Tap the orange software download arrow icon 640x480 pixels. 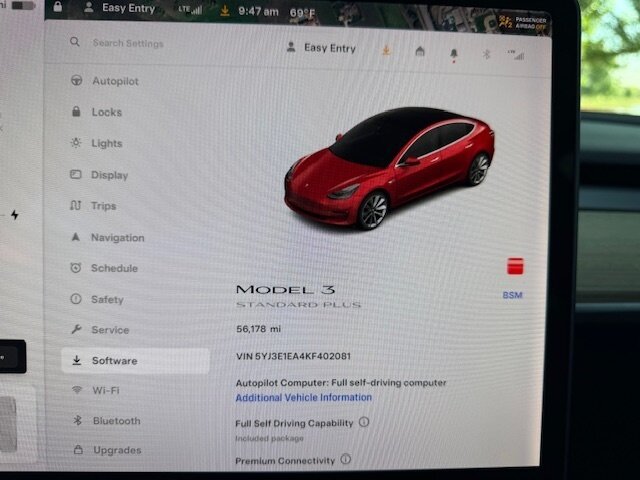(386, 51)
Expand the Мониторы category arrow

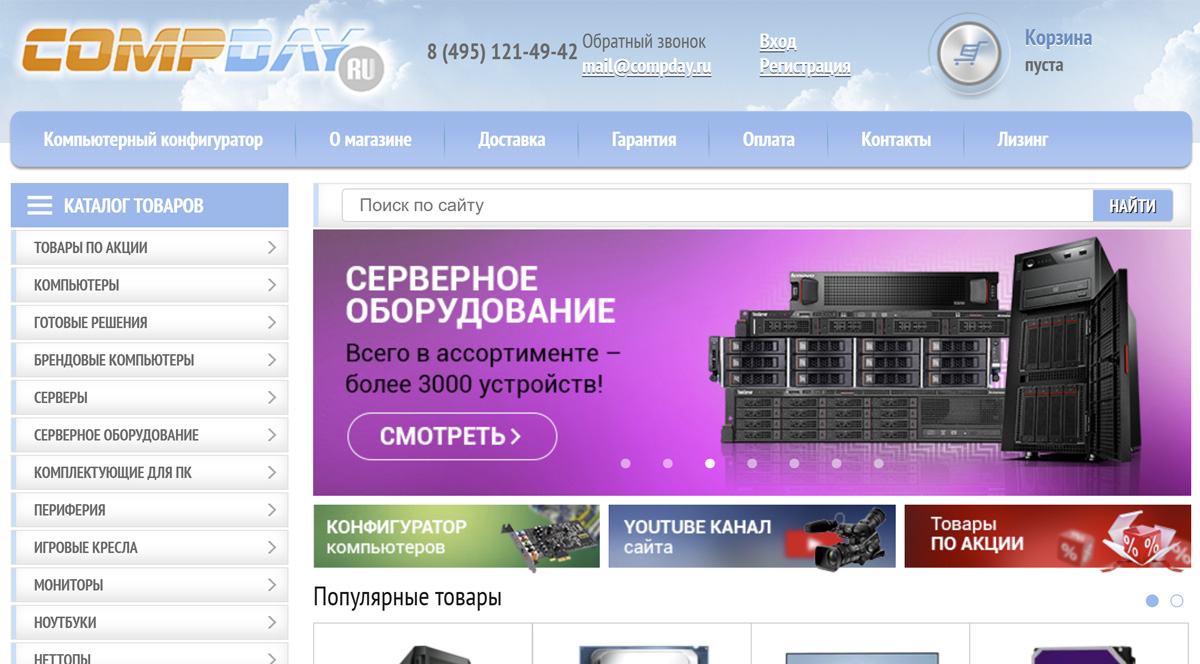(271, 585)
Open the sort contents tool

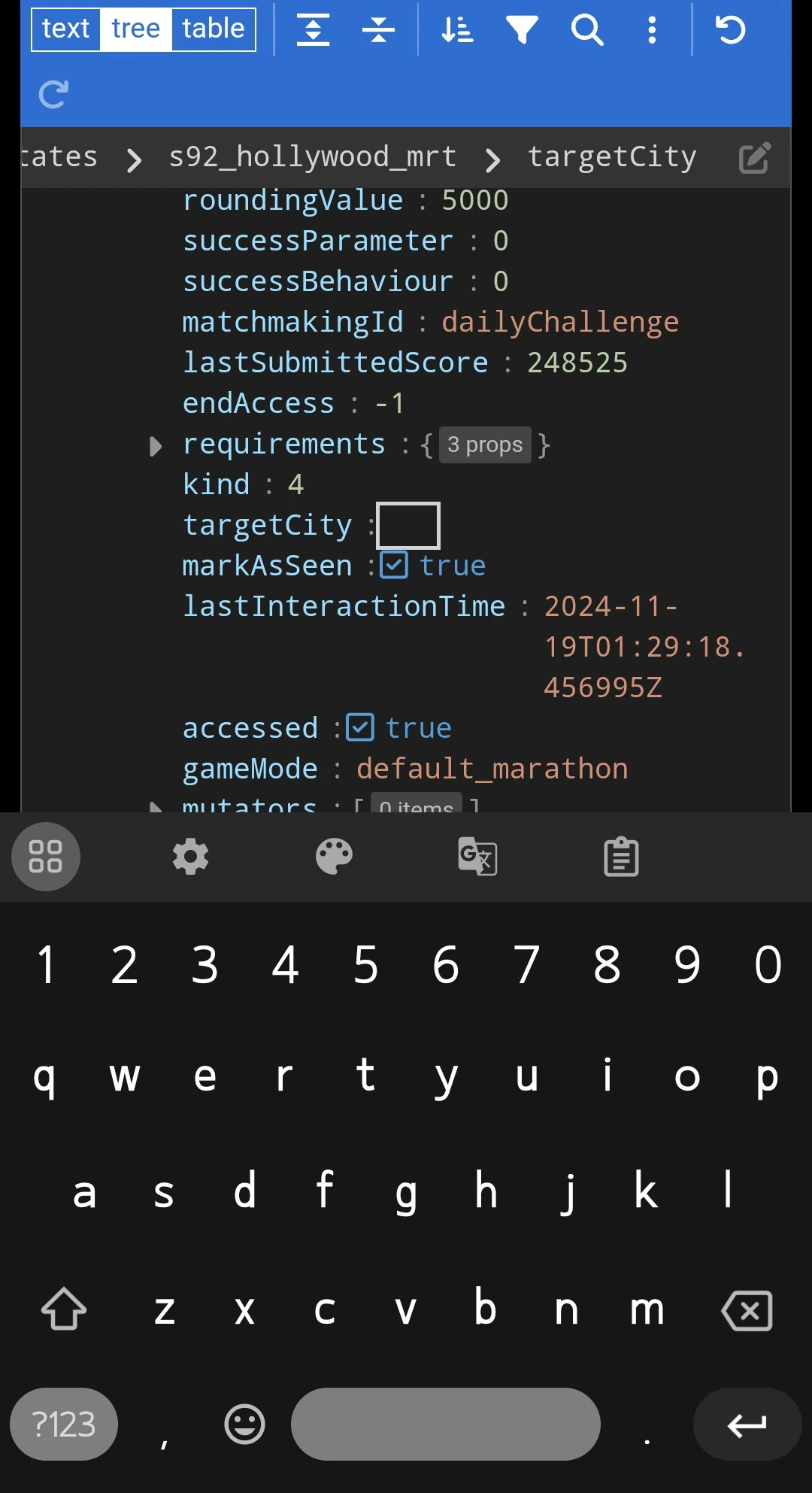(457, 30)
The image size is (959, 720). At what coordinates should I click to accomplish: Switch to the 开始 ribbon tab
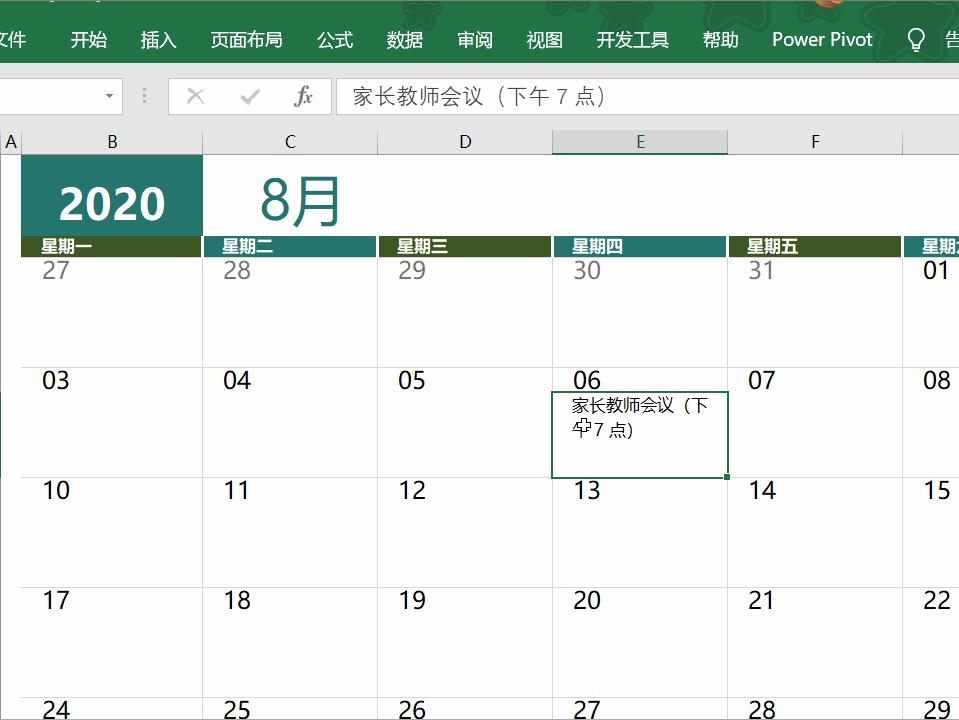(x=89, y=39)
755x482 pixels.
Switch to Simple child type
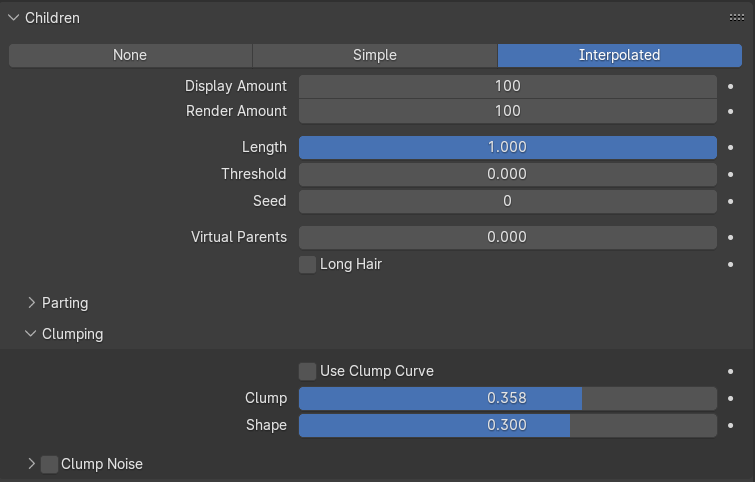[375, 55]
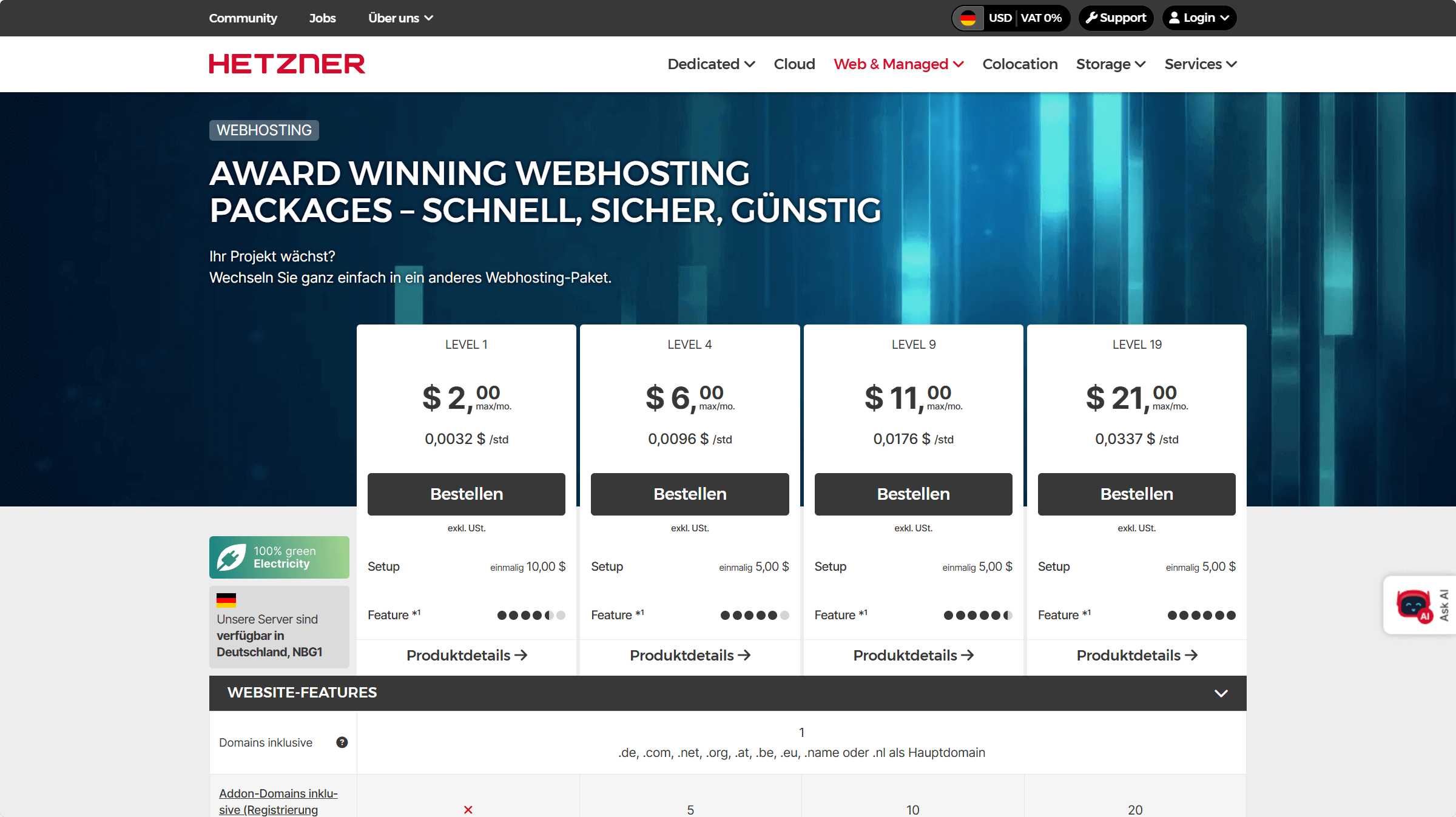Select the Cloud navigation tab
Viewport: 1456px width, 817px height.
[794, 64]
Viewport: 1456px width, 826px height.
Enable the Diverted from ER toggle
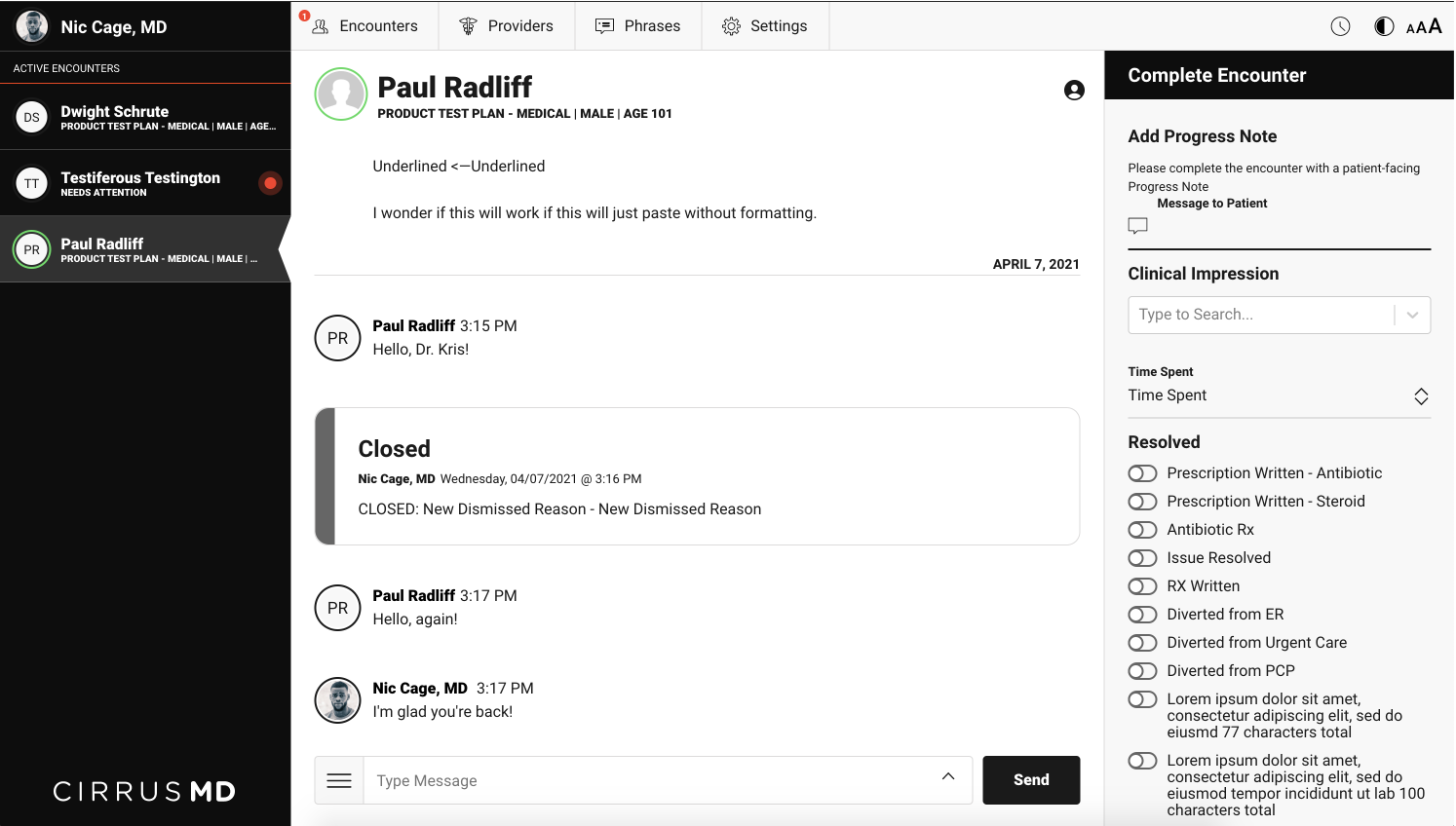click(x=1142, y=615)
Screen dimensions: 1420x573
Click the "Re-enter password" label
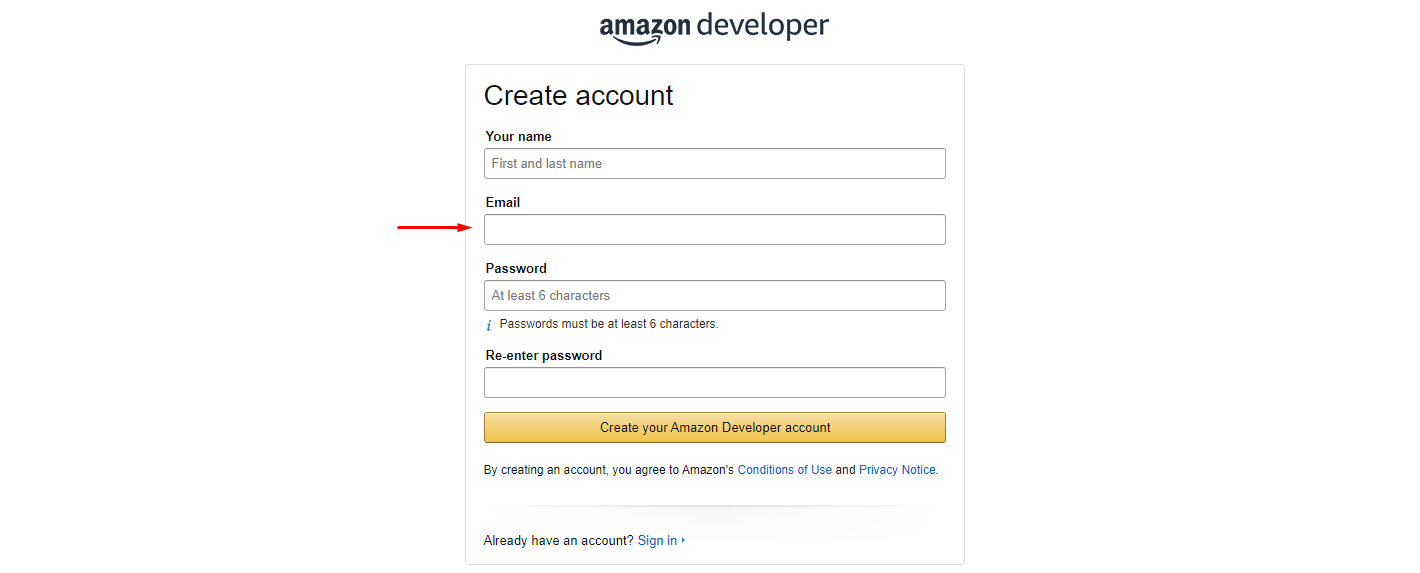pos(544,356)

▶ [Task]: Reproduce exactly the lines from the one with "Screen dimensions: 1420x573" to the bottom of the listing, both ends included, and nothing else. Skip the pictures.

▶ [Answer area]:
Screen dimensions: 1420x573
Click the "Re-enter password" label
pos(544,356)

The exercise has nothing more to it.